TREPILINE Film-coated tablet Ref.[51235] Active ingredients: Amitriptyline

Source: Health Products Regulatory Authority (ZA)  Revision Year: 2017  Publisher: PHARMACARE LIMITED, Healthcare Park, Woodlands Drive, Woodmead 2191

Contraindications

TREPILINE is contraindicated in:

  • Patients with hypersensitivity to amitriptyline or to any of the excipients (see COMPOSITION).
  • Myocardial infarction.
  • History of myocardial infarction, dysrhythmias, particularly heart block to any degree, congestive heart failure, coronary artery insufficiency.
  • Concurrent use with monoamine oxidase inhibitors or within 14 days of stopping treatment with MAOIs (see INTERACTIONS).
  • Concurrent use with linezolid.
  • Concurrent use with antihypertensive medicines (see INTERACTIONS).
  • Pregnancy and lactation (see HUMAN REPRODUCTION).
  • Children under 18 years of age.
  • Mania.
  • Severe liver disease.

Special warnings and precautions for use

TREPILINE should at all times be kept out of reach of children, as even small doses may be fatal to them.
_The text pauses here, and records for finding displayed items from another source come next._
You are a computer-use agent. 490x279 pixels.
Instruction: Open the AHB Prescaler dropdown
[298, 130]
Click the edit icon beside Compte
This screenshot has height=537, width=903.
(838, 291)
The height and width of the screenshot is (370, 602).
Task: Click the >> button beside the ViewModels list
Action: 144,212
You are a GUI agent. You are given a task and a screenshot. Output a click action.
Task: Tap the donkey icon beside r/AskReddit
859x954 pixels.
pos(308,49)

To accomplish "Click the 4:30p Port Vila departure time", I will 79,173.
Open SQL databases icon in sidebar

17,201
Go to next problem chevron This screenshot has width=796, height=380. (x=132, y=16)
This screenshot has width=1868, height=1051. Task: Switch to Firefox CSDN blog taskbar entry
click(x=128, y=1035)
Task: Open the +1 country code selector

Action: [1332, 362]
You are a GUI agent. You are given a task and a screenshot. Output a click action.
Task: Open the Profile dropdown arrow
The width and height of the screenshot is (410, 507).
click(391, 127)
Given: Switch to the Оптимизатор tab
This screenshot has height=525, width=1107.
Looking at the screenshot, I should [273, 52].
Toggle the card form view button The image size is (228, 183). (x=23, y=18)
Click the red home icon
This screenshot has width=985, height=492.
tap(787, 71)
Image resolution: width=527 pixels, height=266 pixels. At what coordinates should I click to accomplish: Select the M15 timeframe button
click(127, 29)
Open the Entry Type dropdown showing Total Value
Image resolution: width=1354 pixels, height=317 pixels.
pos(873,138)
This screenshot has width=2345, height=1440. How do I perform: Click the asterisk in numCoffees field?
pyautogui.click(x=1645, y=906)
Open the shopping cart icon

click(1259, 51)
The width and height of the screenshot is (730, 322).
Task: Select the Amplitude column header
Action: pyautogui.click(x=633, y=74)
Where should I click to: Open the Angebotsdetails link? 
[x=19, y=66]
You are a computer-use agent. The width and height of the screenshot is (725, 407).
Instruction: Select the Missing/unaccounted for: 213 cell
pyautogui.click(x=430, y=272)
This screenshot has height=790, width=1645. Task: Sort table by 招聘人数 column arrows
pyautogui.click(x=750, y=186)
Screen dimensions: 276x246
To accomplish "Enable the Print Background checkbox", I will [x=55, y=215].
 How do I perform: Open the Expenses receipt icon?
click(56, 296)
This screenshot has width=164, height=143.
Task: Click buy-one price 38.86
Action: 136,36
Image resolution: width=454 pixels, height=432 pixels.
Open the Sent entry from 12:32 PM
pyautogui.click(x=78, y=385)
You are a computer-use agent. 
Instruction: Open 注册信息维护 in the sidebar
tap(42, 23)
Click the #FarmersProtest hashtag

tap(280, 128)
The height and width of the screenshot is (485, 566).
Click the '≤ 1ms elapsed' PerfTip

Drowsiness is often experienced at the start of TREPILINE therapy.

Anticholinergic effects

Peripheral anticholinergic side effects, notably dry mouth, constipation, urinary retention and pupillary dilatation with blurred vision and changes in visual accommodation have been reported. When anticholinergic effects are severe, TREPILINE should be discontinued or reduced.

Sedative effects

Drowsiness or excessive sedation may be caused in certain patients and disorientation and agitation, insomnia and restlessness may occur.

Cardiac disease

In patients suffering from cardiac disease, special caution should be observed because of the occasional problems of tachycardia, dysrhythmias, orthostatic hypotension and other unwanted effects on blood pressure, aggravation of conduction disturbances and electrocardiographic abnormalities. Regular cardiological and electrocardiographic examination is advised.

Endocrine effects

Endocrine effects include changes in libido, interference with sexual function, gynaecomastia and breast enlargement, and galactorrhoea. Changes in blood sugar concentrations may also occur and, less frequently, inappropriate secretion of antidiuretic hormone.

Manic depressive psychosis

Caution should be observed with patients suffering from a depressive phase of manic depressive psychosis, as occasionally mania can be precipitated in such patients. TREPILINE should be withdrawn if the depression develops into a manic phase.

Suicidal tendencies

Patients with suicidal tendencies should be carefully supervised during treatment. Cases of suicidal ideation and suicidal behaviours have been reported during TREPILINE therapy or early after treatment discontinuation.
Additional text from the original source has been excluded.